HB SANKT PETERSBURG. Zur Einigung auf eine Absichtserklärung müssten die Verhandlunspartner „noch ein gutes Stück Weg“ gehen, sagte Bergmann am Freitag in Sankt Petersburg. Sein Unternehmen sei - ebenso wie die Wintershall AG - bereit, bei dem Projekt mit dem russischen Gaskonzern OAO Gazprom zusammenzuarbeiten. Die Pipeline brauche aber „eine wirtschaftliche Basis“: durch zusätzliche Gaslieferungen nach Westeuropa oder durch die Verlagerung von Gasmengen, die derzeit durch die Ukraine flössen.

Derzeit fließen rund 80 % des russischen Erdgases für Westeuropa über die Ukraine. Die Pipeline brauche genug Kunden, betonte Bergmann. Nur wenn der wirtschaftliche Rahmen gegeben sei, werde es auch zu den Investitionen kommen, die mit sechs Milliarden Dollar beziffert würden. Möglicherweise werde das Konsortium auch um weitere Partner erweitert. Dies sei aber Sache von Gazprom, sagte der Vorstandsvorsitzende.

Ursprünglich war die Unterzeichnung einer Absichtserklärung für den Bau der Ostsee-Pipeline schon im Rahmen der Regierungskonsultationen in Jekaterinburg erwartet worden.

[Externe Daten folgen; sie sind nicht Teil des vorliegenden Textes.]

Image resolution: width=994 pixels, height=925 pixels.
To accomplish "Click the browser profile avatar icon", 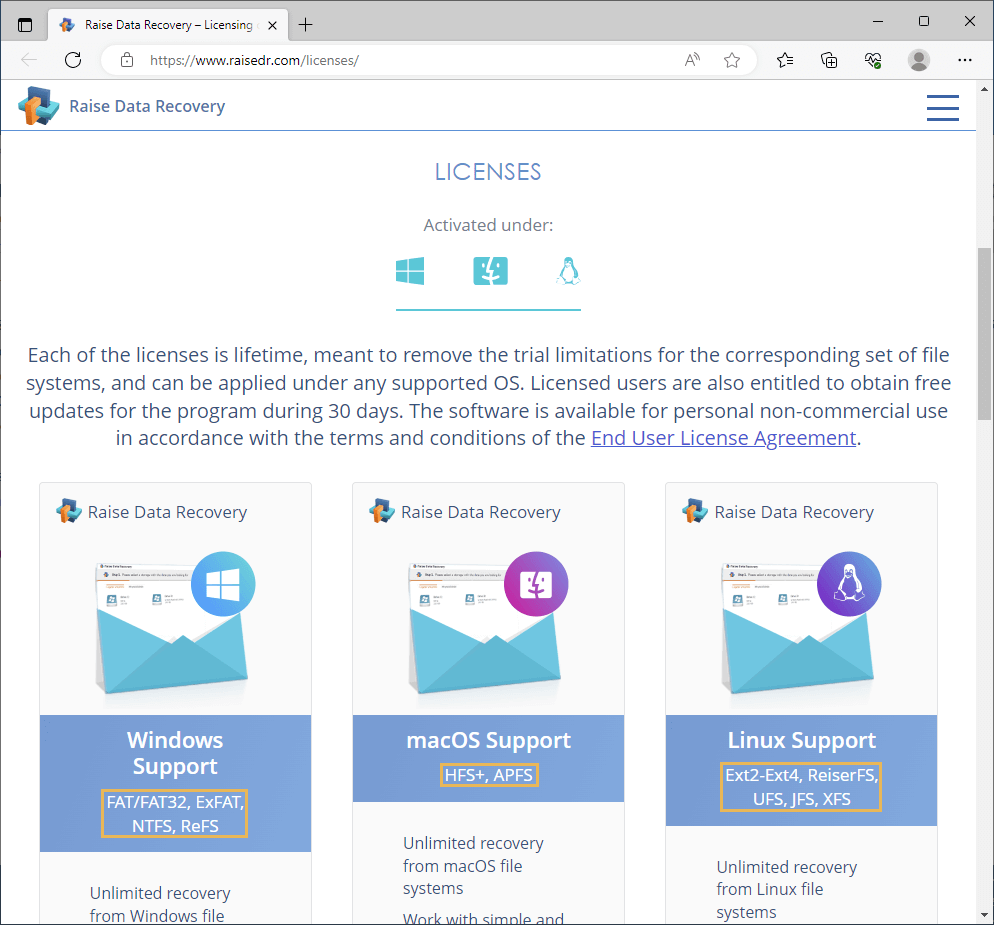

Der russische Präsident Wladimir Putin hatte am Donnerstag gesagt, er gehe von einer Einigung in zwei bis drei Tagen aus. Der Generaldirektor der zuständigen Gazprom-Tochter OOO Gazexport, Alexander Medwedew, bekräftigte am Freitag noch einmal auch das Interesse seines Unternehmens an dem Projekt. Weitere Konzerne - wie TotalFinaElf - hätten ebenfalls schon wegen einer Beteiligung angefragt, sagte er. Derzeit von „Problemen“ zu sprechen, halte er nicht für richtig.

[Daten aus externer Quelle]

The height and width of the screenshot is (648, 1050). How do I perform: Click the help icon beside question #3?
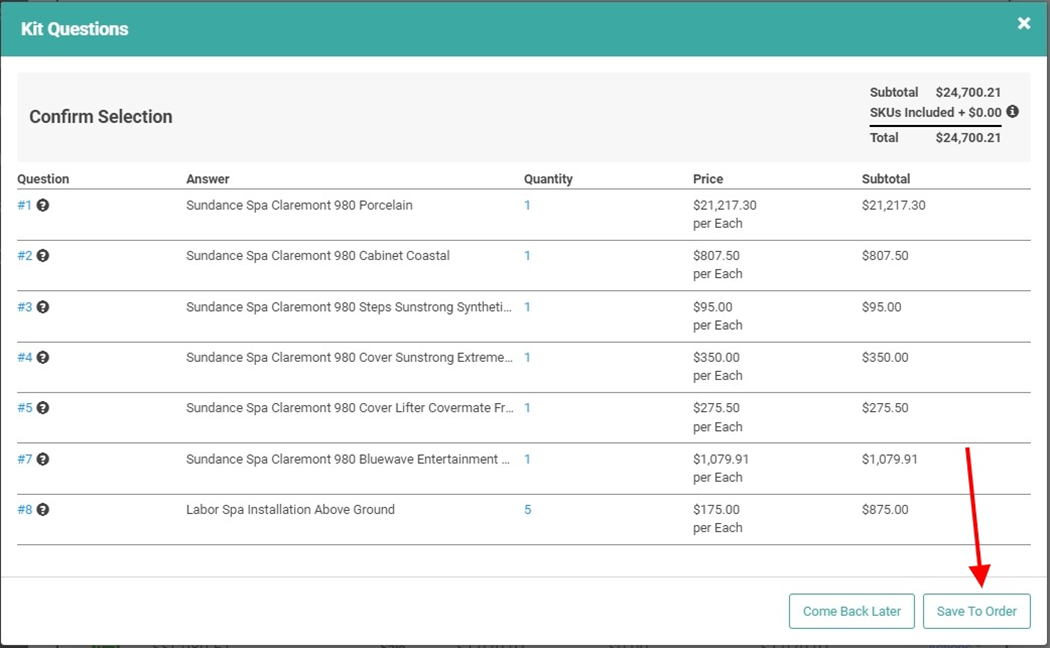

Die Ruhrgas-Muttergesellschaft Eon hat nach den Worten ihres Chefs, Wulf Bernotat, mit dem größten russischen Stromkonzern RAO EES Rossii eine Absichtserklärung zu einem Kraftwerksprojekt unterzeichnet. Bei dem Gaskraftwerk gehe es um Investitionen von rund 500 Mill. €, wovon auf Eon etwa 100 Mill. € entfielen. Über schwerpunktmäßige Investitionen in Russland habe Eon noch keine Entscheidung getroffen, sagte Bernotat ebenfalls in St. Petersburg. „Die tiefe Prüfung der Potenziale in Russland ist noch nicht abgeschlossen.“ Erst im Anschluss werde über die strategische Rolle Russlands für den Konzern entschieden.